Repeat the lines below, substituting "Display area" for each occurrence of "Viewport" and leaving everything else unchanged.

══════════════════════════════

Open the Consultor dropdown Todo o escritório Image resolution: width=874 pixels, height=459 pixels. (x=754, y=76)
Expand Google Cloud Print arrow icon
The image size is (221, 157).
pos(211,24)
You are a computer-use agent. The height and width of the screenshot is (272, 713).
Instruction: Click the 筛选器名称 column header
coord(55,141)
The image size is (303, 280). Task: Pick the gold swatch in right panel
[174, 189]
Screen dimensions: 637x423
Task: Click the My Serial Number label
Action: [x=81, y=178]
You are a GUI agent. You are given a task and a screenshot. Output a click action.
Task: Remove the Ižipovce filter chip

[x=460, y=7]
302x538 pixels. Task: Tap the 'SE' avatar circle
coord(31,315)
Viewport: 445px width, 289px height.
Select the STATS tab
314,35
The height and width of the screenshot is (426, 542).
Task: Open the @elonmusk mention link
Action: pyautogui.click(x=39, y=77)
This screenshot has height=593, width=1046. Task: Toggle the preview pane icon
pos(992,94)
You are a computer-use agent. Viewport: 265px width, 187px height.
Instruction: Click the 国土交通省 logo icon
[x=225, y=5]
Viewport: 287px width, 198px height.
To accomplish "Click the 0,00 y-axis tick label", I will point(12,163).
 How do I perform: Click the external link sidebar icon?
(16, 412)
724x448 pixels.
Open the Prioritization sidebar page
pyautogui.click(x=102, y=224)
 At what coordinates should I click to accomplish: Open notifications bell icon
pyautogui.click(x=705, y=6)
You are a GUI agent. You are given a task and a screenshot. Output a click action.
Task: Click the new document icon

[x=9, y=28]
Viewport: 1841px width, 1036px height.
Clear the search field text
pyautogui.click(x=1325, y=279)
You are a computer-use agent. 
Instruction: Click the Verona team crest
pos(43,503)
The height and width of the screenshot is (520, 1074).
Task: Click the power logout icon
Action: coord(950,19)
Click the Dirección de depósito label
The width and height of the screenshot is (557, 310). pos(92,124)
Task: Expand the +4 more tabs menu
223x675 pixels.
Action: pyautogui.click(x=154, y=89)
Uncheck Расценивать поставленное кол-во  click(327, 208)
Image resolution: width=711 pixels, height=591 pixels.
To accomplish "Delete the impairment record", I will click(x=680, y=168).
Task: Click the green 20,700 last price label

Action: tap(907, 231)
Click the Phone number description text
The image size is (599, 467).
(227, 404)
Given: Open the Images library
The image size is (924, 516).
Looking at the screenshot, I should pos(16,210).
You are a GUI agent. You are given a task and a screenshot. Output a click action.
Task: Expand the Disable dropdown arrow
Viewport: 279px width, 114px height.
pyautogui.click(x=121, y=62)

══════════════════════════════

§ **COMPLETE ANSWER**
Open the Consultor dropdown Todo o escritório Image resolution: width=874 pixels, height=459 pixels. (x=754, y=76)
Expand Google Cloud Print arrow icon
The image size is (221, 157).
pos(211,24)
You are a computer-use agent. The height and width of the screenshot is (272, 713).
Instruction: Click the 筛选器名称 column header
coord(55,141)
The image size is (303, 280). Task: Pick the gold swatch in right panel
[174, 189]
Screen dimensions: 637x423
Task: Click the My Serial Number label
Action: [x=81, y=178]
You are a GUI agent. You are given a task and a screenshot. Output a click action.
Task: Remove the Ižipovce filter chip

[x=460, y=7]
302x538 pixels. Task: Tap the 'SE' avatar circle
coord(31,315)
Display area: 445px width, 289px height.
Select the STATS tab
314,35
The height and width of the screenshot is (426, 542).
Task: Open the @elonmusk mention link
Action: pyautogui.click(x=39, y=77)
This screenshot has height=593, width=1046. Task: Toggle the preview pane icon
pos(992,94)
You are a computer-use agent. Display area: 265px width, 187px height.
Instruction: Click the 国土交通省 logo icon
[x=225, y=5]
Display area: 287px width, 198px height.
To accomplish "Click the 0,00 y-axis tick label", I will point(12,163).
 How do I perform: Click the external link sidebar icon?
(16, 412)
724x448 pixels.
Open the Prioritization sidebar page
pyautogui.click(x=102, y=224)
 At what coordinates should I click to accomplish: Open notifications bell icon
pyautogui.click(x=705, y=6)
You are a GUI agent. You are given a task and a screenshot. Output a click action.
Task: Click the new document icon

[x=9, y=28]
Display area: 1841px width, 1036px height.
Clear the search field text
pyautogui.click(x=1325, y=279)
You are a computer-use agent. 
Instruction: Click the Verona team crest
pos(43,503)
The height and width of the screenshot is (520, 1074).
Task: Click the power logout icon
Action: coord(950,19)
Click the Dirección de depósito label
The width and height of the screenshot is (557, 310). pos(92,124)
Task: Expand the +4 more tabs menu
223x675 pixels.
Action: pyautogui.click(x=154, y=89)
Uncheck Расценивать поставленное кол-во  click(327, 208)
Image resolution: width=711 pixels, height=591 pixels.
To accomplish "Delete the impairment record", I will click(x=680, y=168).
Task: Click the green 20,700 last price label

Action: tap(907, 231)
Click the Phone number description text
The image size is (599, 467).
(227, 404)
Given: Open the Images library
The image size is (924, 516).
Looking at the screenshot, I should pos(16,210).
You are a GUI agent. You are given a task and a screenshot. Output a click action.
Task: Expand the Disable dropdown arrow
Display area: 279px width, 114px height.
pyautogui.click(x=121, y=62)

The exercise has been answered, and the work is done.